Reflecting on predators in the Church
This week was the third time.
The other day I was talking with local clergy colleagues about how society has made safety into an idol. We discussed how the Gospel calls us to make sacrifices and take risks. That our lives, even apart from the Gospel, can never be made completely safe. To live is to risk. To live should not be to be harmed or abused. Jesus calls us to take risks and not to harm one another. We too often fail at both. The risks Jesus calls us to are to be made willingly, knowing what is being risked or sacrificed and knowing that nothing can separate us from the love of God.
This week was the third time in 20 years of Church leadership (I’m both not that young now and was that young when I started), a cleric I know stands formally accused of sexual misconduct.* Sexual misconduct by any one is an affront to the Gospel of Jesus Christ. Abuse of all kinds, and especially sexual abuse or misconduct, is the stripping of another person’s privacy, bodily autonomy, and leaves lasting harm to a person’s ability to form loving and trusting relationships. Instances where a cleric is the offender are also a horrendous abuse of the trust invested in clergy. I am grieved at this news and feel horrible that my colleague (from another diocese and country and still my brother in Christ) has added to others’ challenge in finding what I have in my Church, a place where it is easier to see Jesus.

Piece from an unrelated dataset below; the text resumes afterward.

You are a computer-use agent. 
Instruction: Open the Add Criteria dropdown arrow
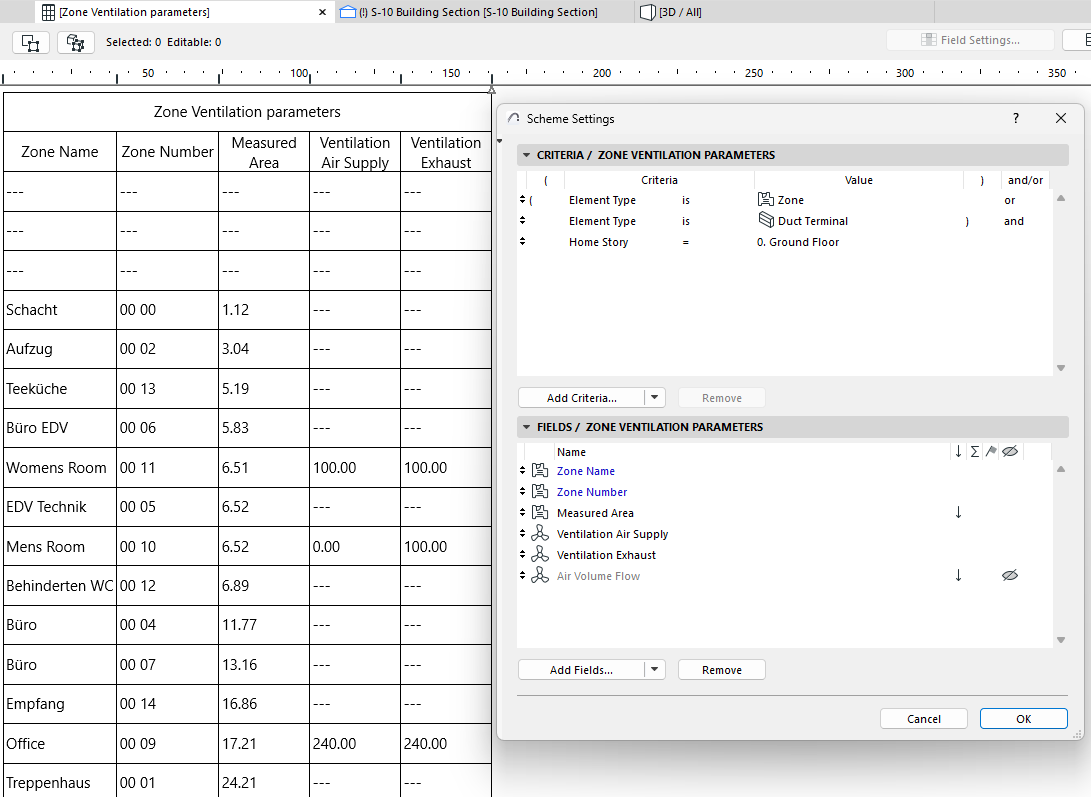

Three times in 20 years is a little more than once every seven years. The cognitive dissonance between knowing perpetrators are usually someone you would not suspect and that someone having a name, a face, and fond memories does not get easier. I did not know or suspect and was shocked to learn the truth. There is a temptation to call them monsters but I will resist it. Portraying sexual predators as monsters is part of how we make it easier to fail to notice and prevent the lasting harm of the actions of people we usually would not suspect. Even more, they too are beloved children of God, though they have committed horrible sins and need to face the full consequences, legal and ecclesiastical, of their actions.
I want to close with a promise that we can make at least the Church free from this kind of sin. I want the Eucharist and the sacraments to be able to draw us close enough to God that we are all transformed into people who do not harm others. Barring that, I want policies like those in The Episcopal Church’s Safeguarding God’s Children to be sufficient protection.
I can’t make that promise.
We can make ourselves and our spaces safer. RAINN (Rape, Abuse & Incest National Network) has information about staying as safe as possible, noticing warning signs, and consent here (link). This is my favourite article on how teaching consent (link). Please ask your Church leadership what they are doing to prevent sexual misconduct.
I pray for the victims. I do not know their names but, from other survivors of sexual abuse who have courageously shared their journeys, I am aware that healing is a long and seemingly endless journey.
I assure you that the God who made us, who has always loved us, allows nothing to be beyond God’s love—even when we cannot fathom the possibility of such love.